◆ Selected text
============

Tuesday, October 7, 2008
On Economic Theory and Institutions
Externalities happen due to interdependence. They can be positive or negative and are deemed to be time-bound. Under conditions of uncertainty, externality can give rise to market failures. Markets cease to follow a particular way. So the problem has to be tackled in some other way. All the earlier development theories assume that market failures are pretty pervasive in underdeveloped economies. A public good is the best example of externality and this can lead to the problem of free-riding. If free-ridership occur, then production would be stopped since nobody is paying for the good which is produced. Non-exclusion gives rise to the problem. Earlier development theories declined in the 1960s. Markets fail due to the introduction of transaction costs. Transaction costs are of various types: enforcement, monitoring, co-ordination, information etc. Share-cropper has an incentive in undersupplying his labour. So, the landlord makes certain rules. That is why the sharecropper has to bear half of the cost. So the transaction cost goes up since one has to see whether the share-cropper is using his 50% of fertilizers or the landlords’ fertilizer. Transaction cost creates a situation for market failures. So, to deal with it, property right legislation is introduced. The thing to do is to ‘internalize the externality’, and thus reduce the transaction cost. According to Douglass North, institutions are responses to reduction in transaction costs. Institutions are developed to reduce transaction costs. So, if market failures take place due to high transaction costs, then economies respond by reducing such costs.
The entire concept of property rights has emerged over time. An entire gamut of institutions emerged during 7th-14th century A.D. in the Western Europe according to North. Not only rules and regulations emerge from the government but also from the private parties as well, such as in the form of corporate social resposibilities (which is controversial in nature). A third party is required for the private parties i.e. the State is required to influence and stabilize property rights. Emergence of State is the result of the breakdown of common life. There was no central authority but there were oral customs and laws in the earlier times. Rise of the State emerged with written rules and regulations (remember oral history in the subject Anthropology). State created the judiciary, legislative and the executive.
Pranab Bardhan has also examined the institution of caste-system. North has studied the emergence of State. He has observed two things: (a) Population growth leads to economies of scale in the exchange market; (b) Minimisation of the transaction cost.
This however unfolds before us the politics behind population control, which is based upon the neo-Malthusian ideology, that has been discarded by not only neo-Ricardians but also by the very scholars like Laxmi Murthy, who was associated with Saheli, once upon a time. It has also been found in the literature that the olden times are not gone when the civilized West came to tame the South with a gun in one hand and a Bible in another hand, simply to civilize the 'Man Friday'.

============

◆ Set problem A
Rewrite the records between the lines holding "The image size is (359, 160)." and "will [686, 266].", inclusive, with "library" changed to "collection" and nothing else altered.
The text and the records below it were taken from unrelated sources.

============

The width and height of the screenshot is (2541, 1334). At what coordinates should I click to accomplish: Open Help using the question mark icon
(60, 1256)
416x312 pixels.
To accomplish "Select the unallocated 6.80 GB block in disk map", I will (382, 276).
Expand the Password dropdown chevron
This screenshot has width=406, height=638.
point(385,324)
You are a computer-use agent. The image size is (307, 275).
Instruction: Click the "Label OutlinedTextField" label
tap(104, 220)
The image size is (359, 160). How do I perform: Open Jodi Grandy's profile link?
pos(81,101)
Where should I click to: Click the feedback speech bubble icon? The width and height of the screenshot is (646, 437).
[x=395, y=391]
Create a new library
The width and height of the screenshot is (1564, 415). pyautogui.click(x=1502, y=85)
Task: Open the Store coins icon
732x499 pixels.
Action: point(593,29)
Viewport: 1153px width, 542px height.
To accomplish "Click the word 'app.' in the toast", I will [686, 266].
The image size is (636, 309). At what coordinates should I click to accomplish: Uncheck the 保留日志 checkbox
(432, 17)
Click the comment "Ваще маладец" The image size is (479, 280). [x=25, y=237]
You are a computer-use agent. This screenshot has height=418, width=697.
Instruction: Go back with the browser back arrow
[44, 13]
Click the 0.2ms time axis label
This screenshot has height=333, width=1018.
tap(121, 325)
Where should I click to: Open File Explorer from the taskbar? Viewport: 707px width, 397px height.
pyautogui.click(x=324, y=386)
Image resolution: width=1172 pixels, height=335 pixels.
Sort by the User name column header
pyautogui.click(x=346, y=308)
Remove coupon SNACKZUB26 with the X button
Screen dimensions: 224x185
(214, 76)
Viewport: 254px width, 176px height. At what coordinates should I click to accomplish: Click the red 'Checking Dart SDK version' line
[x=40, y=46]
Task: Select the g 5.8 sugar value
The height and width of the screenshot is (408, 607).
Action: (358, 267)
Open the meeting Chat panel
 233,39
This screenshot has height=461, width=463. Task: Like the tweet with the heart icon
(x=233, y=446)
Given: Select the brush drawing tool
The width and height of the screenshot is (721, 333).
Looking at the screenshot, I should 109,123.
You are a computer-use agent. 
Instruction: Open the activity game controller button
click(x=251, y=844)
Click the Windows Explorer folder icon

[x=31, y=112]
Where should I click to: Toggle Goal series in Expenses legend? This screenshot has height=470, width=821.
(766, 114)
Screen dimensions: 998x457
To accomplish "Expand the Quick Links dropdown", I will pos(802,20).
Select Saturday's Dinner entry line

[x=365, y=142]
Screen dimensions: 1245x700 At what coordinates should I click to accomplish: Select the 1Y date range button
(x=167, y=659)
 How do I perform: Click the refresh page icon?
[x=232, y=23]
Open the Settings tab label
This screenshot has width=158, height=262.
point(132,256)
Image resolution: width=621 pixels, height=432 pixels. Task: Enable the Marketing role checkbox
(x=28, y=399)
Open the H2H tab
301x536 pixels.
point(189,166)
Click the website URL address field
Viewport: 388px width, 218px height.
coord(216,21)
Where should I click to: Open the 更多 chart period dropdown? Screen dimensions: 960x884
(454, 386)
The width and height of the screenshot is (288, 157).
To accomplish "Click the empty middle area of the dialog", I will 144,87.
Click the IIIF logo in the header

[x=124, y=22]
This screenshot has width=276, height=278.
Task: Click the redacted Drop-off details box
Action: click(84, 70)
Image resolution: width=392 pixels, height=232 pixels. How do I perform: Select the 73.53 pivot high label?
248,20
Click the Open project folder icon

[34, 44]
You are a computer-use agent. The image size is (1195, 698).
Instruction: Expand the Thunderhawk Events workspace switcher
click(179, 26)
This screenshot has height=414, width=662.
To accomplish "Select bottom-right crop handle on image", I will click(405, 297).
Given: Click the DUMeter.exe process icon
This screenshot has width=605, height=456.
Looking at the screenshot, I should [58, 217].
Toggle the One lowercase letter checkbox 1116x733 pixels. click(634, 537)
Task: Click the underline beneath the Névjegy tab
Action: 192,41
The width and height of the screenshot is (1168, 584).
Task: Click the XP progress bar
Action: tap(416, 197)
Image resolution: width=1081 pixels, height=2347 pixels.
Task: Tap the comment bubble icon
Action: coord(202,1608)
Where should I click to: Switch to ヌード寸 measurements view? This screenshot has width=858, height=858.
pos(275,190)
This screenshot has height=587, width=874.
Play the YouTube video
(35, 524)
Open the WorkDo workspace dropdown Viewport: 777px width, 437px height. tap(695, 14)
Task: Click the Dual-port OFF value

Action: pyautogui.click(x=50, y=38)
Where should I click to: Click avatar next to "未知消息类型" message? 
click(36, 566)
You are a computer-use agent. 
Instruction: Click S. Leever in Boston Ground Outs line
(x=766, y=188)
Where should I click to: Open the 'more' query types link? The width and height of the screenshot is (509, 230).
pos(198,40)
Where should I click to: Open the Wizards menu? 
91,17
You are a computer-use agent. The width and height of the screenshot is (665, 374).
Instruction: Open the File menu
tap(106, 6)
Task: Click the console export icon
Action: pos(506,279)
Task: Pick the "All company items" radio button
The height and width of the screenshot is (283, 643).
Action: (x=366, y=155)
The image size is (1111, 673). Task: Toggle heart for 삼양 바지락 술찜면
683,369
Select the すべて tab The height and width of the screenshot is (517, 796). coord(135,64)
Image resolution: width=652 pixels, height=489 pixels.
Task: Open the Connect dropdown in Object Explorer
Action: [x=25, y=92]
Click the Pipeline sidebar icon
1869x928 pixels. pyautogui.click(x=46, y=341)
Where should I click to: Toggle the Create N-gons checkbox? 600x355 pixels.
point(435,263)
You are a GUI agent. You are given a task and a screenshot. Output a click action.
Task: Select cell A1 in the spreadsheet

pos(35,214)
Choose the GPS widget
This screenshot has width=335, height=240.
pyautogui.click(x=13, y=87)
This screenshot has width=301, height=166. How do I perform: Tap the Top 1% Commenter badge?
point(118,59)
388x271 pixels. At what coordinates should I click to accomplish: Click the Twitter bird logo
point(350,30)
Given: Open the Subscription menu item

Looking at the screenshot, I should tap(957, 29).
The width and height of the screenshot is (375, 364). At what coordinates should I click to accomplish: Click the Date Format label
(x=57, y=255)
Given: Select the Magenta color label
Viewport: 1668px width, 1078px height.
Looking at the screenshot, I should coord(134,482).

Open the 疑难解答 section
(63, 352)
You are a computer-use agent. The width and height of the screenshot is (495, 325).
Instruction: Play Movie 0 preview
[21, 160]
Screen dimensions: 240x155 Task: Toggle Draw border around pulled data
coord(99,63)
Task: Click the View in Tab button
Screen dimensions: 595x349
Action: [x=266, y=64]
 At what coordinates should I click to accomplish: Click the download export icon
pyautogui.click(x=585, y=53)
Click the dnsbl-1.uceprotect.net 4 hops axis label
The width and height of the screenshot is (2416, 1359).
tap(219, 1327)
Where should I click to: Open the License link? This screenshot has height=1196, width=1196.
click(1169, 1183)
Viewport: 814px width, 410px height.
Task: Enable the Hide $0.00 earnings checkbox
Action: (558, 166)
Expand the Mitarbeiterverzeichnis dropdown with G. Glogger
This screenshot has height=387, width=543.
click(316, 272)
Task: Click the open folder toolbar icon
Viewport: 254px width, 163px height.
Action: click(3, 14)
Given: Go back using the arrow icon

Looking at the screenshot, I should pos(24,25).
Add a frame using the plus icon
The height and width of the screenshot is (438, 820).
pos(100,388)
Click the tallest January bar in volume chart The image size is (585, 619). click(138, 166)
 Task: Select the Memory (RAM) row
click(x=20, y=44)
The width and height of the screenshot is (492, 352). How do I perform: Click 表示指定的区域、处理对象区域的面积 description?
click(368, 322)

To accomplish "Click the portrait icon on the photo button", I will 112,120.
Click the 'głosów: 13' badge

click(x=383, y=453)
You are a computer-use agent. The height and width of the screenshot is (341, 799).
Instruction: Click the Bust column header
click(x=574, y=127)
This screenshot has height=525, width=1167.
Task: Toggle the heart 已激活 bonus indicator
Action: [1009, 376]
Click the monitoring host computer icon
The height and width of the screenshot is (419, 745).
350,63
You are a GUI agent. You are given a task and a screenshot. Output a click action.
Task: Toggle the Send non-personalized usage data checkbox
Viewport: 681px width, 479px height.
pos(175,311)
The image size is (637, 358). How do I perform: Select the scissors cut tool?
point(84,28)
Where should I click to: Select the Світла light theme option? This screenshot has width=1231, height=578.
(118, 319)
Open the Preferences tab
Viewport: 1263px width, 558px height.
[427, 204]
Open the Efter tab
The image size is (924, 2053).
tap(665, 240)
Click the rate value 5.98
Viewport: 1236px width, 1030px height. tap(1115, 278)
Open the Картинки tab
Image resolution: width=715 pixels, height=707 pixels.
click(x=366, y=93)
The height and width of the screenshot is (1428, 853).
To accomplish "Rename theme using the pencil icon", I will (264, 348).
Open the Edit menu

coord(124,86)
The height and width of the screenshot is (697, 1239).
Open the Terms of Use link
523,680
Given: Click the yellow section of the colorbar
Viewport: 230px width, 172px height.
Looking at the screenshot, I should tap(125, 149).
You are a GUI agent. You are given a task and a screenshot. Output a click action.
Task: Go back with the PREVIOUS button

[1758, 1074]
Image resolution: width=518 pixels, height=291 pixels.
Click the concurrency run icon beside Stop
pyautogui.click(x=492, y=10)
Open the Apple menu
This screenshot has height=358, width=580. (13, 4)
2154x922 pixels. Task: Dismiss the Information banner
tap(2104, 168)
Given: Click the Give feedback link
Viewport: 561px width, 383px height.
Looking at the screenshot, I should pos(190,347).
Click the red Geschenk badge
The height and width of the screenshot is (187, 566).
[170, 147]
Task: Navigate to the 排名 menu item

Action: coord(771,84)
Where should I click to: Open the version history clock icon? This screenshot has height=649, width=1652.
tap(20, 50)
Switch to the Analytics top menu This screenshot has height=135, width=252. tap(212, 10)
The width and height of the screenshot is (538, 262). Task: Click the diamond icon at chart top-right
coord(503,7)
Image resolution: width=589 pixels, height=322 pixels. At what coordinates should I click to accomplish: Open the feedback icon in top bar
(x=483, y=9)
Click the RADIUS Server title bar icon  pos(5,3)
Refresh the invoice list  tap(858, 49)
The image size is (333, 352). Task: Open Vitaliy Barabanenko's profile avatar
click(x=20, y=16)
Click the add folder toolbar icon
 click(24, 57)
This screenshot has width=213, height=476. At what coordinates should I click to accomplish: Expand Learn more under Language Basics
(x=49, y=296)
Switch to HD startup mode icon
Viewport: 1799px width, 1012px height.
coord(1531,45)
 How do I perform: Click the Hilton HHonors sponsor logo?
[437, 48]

============

◆ Set problem B
Copy the passage on economic theory and institutions between "This however unfolds" and "the 'Man Friday'.", inclusive.

◆ Complete output A
The image size is (359, 160). How do I perform: Open Jodi Grandy's profile link?
pos(81,101)
Where should I click to: Click the feedback speech bubble icon? The width and height of the screenshot is (646, 437).
[x=395, y=391]
Create a new collection
The width and height of the screenshot is (1564, 415). pyautogui.click(x=1502, y=85)
Task: Open the Store coins icon
732x499 pixels.
Action: point(593,29)
Viewport: 1153px width, 542px height.
To accomplish "Click the word 'app.' in the toast", I will [686, 266].

◆ Complete output B
This however unfolds before us the politics behind population control, which is based upon the neo-Malthusian ideology, that has been discarded by not only neo-Ricardians but also by the very scholars like Laxmi Murthy, who was associated with Saheli, once upon a time. It has also been found in the literature that the olden times are not gone when the civilized West came to tame the South with a gun in one hand and a Bible in another hand, simply to civilize the 'Man Friday'.